To understand physical traits, you have to put on your science hat. Physical traits in the science world are called phenotypic trait. To qualify as an inherited phenotypic trait, a feature has to be observable and obvious. So, a family history of heart disease isn't a physical trait, but having curly hair is. To get the physical traits that you and your little one have, biochemical and molecular processes take place that send DNA to RNA and proteins, according to researchers at the University of Utah. This process is like mixing colors. When you mix two paint colors together, the result is a new color that clearly has the two original paints in it. Before your little one was born, the DNA from you and your partner created cells that were released into his tissues and organs. The result is a little bundle of joy with physical traits from both sides of the family.
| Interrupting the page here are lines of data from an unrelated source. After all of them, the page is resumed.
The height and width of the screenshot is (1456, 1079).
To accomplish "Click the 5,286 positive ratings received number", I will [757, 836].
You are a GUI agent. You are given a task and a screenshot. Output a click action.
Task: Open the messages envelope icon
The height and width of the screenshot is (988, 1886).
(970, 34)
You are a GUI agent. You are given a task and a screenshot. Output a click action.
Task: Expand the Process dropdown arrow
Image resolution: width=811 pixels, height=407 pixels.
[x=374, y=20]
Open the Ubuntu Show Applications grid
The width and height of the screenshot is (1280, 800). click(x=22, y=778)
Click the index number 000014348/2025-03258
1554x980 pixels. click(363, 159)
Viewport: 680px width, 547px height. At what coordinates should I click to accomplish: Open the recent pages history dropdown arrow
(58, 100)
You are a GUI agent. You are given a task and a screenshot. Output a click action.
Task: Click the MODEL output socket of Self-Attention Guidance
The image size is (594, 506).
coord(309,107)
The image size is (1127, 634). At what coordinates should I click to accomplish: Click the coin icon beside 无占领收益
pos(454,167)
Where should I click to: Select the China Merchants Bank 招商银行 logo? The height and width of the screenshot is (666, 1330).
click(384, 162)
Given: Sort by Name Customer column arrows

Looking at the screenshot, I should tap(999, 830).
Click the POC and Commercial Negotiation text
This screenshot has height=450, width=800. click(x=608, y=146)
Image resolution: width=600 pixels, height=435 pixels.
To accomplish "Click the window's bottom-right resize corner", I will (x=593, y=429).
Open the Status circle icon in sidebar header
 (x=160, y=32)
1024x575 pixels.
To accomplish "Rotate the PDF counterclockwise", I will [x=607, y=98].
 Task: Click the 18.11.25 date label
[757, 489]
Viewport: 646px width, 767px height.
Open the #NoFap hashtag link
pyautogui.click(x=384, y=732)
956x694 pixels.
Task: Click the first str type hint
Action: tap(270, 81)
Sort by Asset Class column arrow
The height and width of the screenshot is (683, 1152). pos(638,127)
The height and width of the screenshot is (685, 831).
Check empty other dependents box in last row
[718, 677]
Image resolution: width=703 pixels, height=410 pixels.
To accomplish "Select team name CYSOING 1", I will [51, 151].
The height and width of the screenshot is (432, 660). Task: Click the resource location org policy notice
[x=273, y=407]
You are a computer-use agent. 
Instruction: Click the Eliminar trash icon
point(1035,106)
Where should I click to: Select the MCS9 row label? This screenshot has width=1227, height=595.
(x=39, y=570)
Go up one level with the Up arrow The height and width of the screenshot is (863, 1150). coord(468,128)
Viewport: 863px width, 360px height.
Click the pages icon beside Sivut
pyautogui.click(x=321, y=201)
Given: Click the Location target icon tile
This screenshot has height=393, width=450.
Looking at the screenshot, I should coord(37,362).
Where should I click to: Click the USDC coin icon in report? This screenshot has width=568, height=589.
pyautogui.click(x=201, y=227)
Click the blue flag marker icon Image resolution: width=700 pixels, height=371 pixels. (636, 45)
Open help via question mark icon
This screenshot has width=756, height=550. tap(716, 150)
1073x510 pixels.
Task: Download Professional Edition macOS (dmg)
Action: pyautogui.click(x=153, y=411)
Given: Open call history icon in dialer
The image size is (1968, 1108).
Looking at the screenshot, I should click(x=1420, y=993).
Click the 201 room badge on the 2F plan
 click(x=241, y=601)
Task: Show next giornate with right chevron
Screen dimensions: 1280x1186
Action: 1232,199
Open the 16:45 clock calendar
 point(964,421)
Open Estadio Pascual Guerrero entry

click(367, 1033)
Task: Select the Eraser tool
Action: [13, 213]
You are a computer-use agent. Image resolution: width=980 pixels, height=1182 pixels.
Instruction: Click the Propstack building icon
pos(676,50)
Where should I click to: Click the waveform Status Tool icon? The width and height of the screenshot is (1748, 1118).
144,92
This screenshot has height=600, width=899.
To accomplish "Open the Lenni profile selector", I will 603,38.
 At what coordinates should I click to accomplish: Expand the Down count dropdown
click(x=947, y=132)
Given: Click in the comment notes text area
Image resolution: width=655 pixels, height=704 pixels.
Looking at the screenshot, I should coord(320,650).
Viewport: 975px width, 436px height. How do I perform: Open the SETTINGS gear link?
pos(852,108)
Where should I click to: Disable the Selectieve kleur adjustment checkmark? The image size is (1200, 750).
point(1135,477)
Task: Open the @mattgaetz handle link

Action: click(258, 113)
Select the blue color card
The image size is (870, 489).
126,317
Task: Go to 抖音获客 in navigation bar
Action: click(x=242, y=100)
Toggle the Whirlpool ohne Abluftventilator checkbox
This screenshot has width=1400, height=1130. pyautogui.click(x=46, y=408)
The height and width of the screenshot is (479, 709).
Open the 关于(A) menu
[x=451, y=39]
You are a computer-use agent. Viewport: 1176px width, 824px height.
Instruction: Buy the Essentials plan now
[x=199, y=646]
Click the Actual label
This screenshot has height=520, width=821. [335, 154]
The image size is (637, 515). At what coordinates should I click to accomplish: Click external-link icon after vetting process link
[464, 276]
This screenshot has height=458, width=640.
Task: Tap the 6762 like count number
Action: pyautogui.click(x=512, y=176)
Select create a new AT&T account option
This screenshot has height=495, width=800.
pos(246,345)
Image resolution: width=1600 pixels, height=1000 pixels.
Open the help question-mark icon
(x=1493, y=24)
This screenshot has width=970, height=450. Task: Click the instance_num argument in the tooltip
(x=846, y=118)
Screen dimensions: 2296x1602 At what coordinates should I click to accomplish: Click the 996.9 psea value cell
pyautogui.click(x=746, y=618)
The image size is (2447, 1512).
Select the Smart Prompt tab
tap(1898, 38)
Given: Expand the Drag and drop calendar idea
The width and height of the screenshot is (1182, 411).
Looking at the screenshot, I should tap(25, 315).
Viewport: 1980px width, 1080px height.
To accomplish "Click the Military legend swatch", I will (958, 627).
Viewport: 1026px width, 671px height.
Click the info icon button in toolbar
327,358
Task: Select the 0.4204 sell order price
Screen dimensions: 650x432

Examples of Physical Traits

You can easily see many physical traits in your tot's face, hair and hands. Characteristics that qualify as physical traits include hair color and type, attached earlobes, adorable freckles, a dimple in the chin or each squeezable cheek, eye color and hairline (like having a widow's peak or not). Color blindness, being right- or left-handed and the ability to roll your tongue into a tube shape, cross your left thumb over your right when you interlock your fingers or taste the natural chemical phenylthiocarbamide (PTC) also count as physical traits that one generation can pass down to the next.

Environmental Factors

Genetics play a big role in the physical traits that you and your child have, but environmental factors can also make a difference. These factors can include nutrition, pollution, altitude, temperatures and exposure to sunlight. So, for example, if a child has the potential to grow 6 feet tall but is malnourished, there's a chance that he'll never reach that height. Or, if two parents have dark skin and move to an area that isn't very sunny most of the year, their little one may have lighter-colored skin than they.

Physical Trait Activities

The next time you’re at a family gathering, you can do some simple tests to learn more about the physical traits that your family members have in common. The activities are so simple that even your tots can participate. Let all the kids stick out their tongues to see who can roll theirs and do the same test with the parents to see whose genes dominate that trait. A simple, gentle tug on an earlobe will show you if they’re attached or not. Push back everyone’s bangs to see if they have a straight hairline or a widow’s peak. Then gather all of those who hate eating brussel sprouts, cabbage and broccoli for a PTC taste test. Give each person a PTC test strip (you can order them online) and have them place the strip on his tongue. Researchers at the University of Utah state that those who get a look of disgust on their faces and say the test strip tastes bitter have the ability to taste PTC, which is bitter, explaining their hatred of vegetables in the Brassica family.